Entertainment
Star Trek: Deep Space Nine’s Best Character Was Nearly Tortured By Khan’s Favorite Weapon
By Chris Snellgrove
| Published

Who do you think the most beloved character in Star Trek is? Some would go with famous figures like Kirk or Spock, while others might say Picard or Janeway. Younger fans might even go with Mariner, the firebrand lead character on Lower Decks. For many of us older fans, though, the most beloved character is Quark, the affable Ferengi bartender on Deep Space Nine.
Quark is an ultracapitalist surrounded by socialist Federation types, and his banter with characters completely different from himself is a big part of what makes DS9 so popular. This bartender rarely goes into battle, but he still finds himself in all kinds of painful trouble. Of course, things could always have been worse. One unfilmed scene from the episode “Melora” would have had Quark tortured by the same alien eels used to torture people by Khan Noonien Singh, the greatest villain in all of Star Trek!

• **Information supplied**:
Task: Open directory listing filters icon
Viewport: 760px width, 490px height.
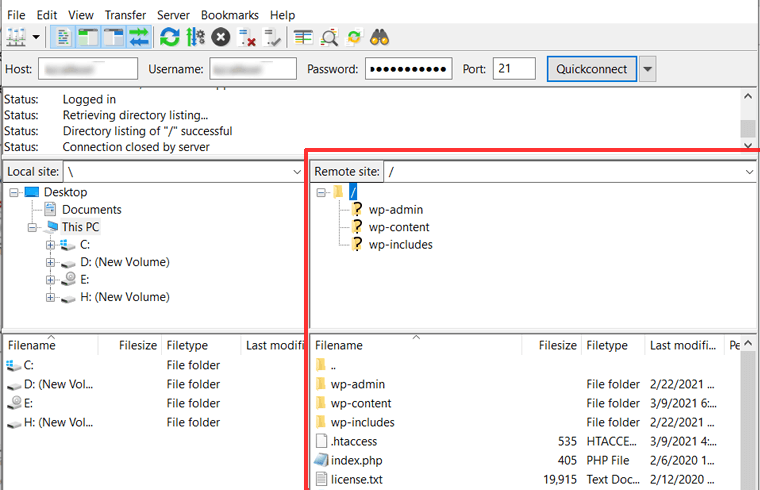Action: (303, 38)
* * *
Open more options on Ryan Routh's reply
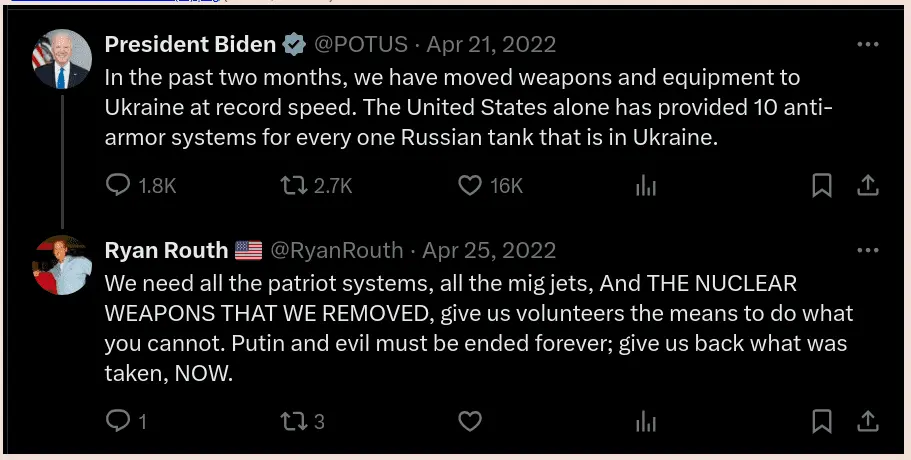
==
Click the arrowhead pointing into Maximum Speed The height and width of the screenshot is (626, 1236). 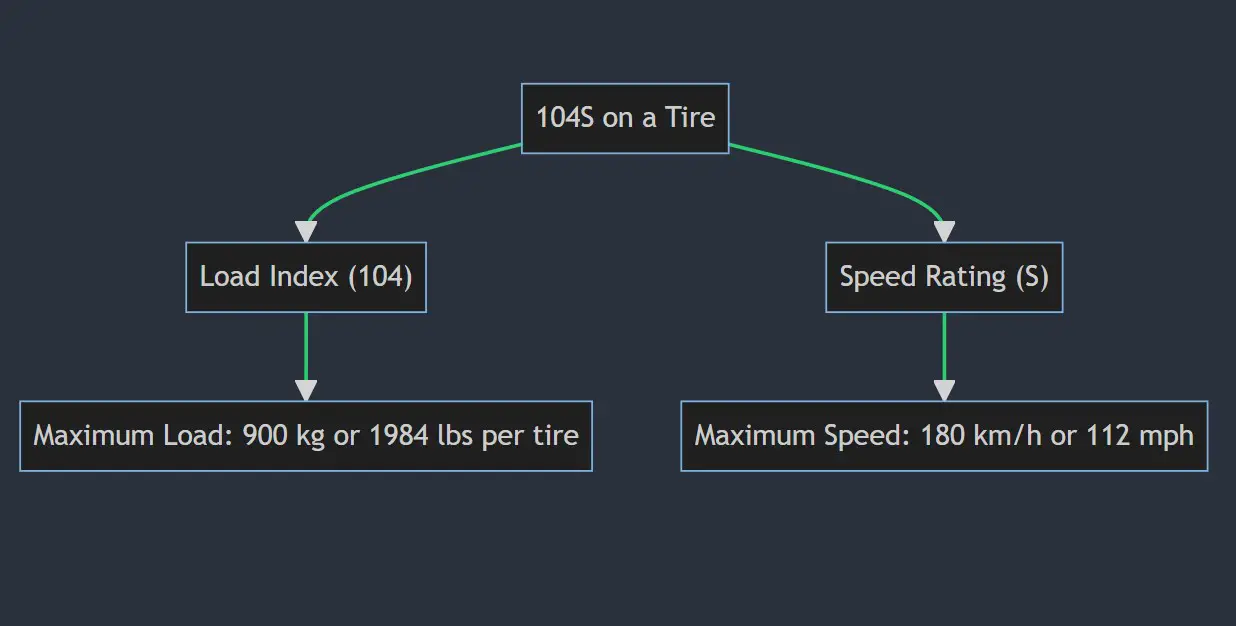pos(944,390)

• **Problem description**: Translate this sentence from the Star Trek article above into Spanish: "This bartender rarely goes into battle, but he still finds himself in all kinds of painful trouble."

• **Reply to the exercise**: Este cantinero rara vez entra en batalla, pero aun así se encuentra en toda clase de problemas dolorosos.